* _TEXT SECTION_:
··········

How Many Carbs, Fats & Proteins You Need on a 1,200-Calorie Diet

A healthy diet is all about balance. Getting the right amount of each macronutrient -- carbohydrates, fats and proteins -- ensures your body is able to run efficiently. Your calorie needs dictate the amount of each macronutrient you need. The U.S. Department of Agriculture provides general guidelines that make it simple to determine how many grams of carbohydrates, fats and proteins you should eat each day on a 1,200-calorie diet.


Carbohydrates, which are your body’s main source of energy, should provide the bulk of your calories. The USDA recommends that 45 to 65 percent of your calories come from carbohydrates. If you are on a 1,200-calorie diet, this means you should consume 135 to 195 grams of carbohydrates, which provides 540 to 780 calories. Meet your carbohydrate needs by choosing fiber-rich fruits, vegetables and whole grains. Limit refined grains, sugary foods and sweetened beverages.

··········

* _DATASET EXTRACT_:

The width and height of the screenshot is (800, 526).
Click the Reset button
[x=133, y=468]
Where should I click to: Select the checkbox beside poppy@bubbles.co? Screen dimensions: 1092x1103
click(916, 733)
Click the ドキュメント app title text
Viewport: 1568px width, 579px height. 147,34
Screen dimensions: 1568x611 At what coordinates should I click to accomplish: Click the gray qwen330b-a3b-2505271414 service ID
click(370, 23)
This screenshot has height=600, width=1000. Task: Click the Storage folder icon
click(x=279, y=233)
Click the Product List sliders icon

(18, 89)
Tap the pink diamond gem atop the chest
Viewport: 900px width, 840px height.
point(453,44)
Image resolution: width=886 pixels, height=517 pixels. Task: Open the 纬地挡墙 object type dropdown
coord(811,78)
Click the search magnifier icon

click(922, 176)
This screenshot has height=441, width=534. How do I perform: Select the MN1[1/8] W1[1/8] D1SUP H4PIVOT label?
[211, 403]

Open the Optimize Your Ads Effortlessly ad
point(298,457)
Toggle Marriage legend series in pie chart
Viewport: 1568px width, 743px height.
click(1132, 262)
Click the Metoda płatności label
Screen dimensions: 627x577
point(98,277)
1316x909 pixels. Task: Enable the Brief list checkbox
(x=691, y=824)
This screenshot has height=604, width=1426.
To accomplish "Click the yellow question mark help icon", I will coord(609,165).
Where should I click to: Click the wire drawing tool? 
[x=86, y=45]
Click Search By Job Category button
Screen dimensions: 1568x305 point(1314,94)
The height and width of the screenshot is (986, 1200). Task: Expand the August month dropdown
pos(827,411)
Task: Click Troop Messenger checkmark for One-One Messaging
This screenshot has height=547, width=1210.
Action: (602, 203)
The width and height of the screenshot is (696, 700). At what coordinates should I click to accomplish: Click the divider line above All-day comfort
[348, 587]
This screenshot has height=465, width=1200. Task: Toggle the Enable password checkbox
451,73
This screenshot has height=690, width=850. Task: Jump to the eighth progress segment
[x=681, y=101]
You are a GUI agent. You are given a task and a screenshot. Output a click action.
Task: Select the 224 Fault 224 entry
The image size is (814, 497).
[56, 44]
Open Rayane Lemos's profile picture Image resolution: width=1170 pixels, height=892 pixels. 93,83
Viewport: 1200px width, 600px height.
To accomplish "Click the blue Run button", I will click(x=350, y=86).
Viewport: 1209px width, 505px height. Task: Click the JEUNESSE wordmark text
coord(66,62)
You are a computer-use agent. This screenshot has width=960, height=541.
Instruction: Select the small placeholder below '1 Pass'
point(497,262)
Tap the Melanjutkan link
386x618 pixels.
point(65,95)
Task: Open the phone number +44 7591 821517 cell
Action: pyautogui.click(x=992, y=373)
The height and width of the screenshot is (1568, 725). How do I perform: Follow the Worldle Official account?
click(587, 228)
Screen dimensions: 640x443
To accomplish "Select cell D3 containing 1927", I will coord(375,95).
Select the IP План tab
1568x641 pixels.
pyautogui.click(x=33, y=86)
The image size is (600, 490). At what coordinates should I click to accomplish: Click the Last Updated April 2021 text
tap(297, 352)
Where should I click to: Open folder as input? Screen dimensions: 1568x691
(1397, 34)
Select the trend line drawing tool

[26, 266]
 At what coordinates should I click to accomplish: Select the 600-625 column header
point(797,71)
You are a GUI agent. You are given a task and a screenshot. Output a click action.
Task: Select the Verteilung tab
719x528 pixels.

··········

* _WHAT NEEDS TO BE DONE_: Return the passage of the text on macronutrients in a 1,200-calorie diet starting at "How Many Carbs, Fats" and ending at "a 1,200-calorie diet.", copied word for word.

* _ANSWER FOR THIS EXERCISE_:
How Many Carbs, Fats & Proteins You Need on a 1,200-Calorie Diet

A healthy diet is all about balance. Getting the right amount of each macronutrient -- carbohydrates, fats and proteins -- ensures your body is able to run efficiently. Your calorie needs dictate the amount of each macronutrient you need. The U.S. Department of Agriculture provides general guidelines that make it simple to determine how many grams of carbohydrates, fats and proteins you should eat each day on a 1,200-calorie diet.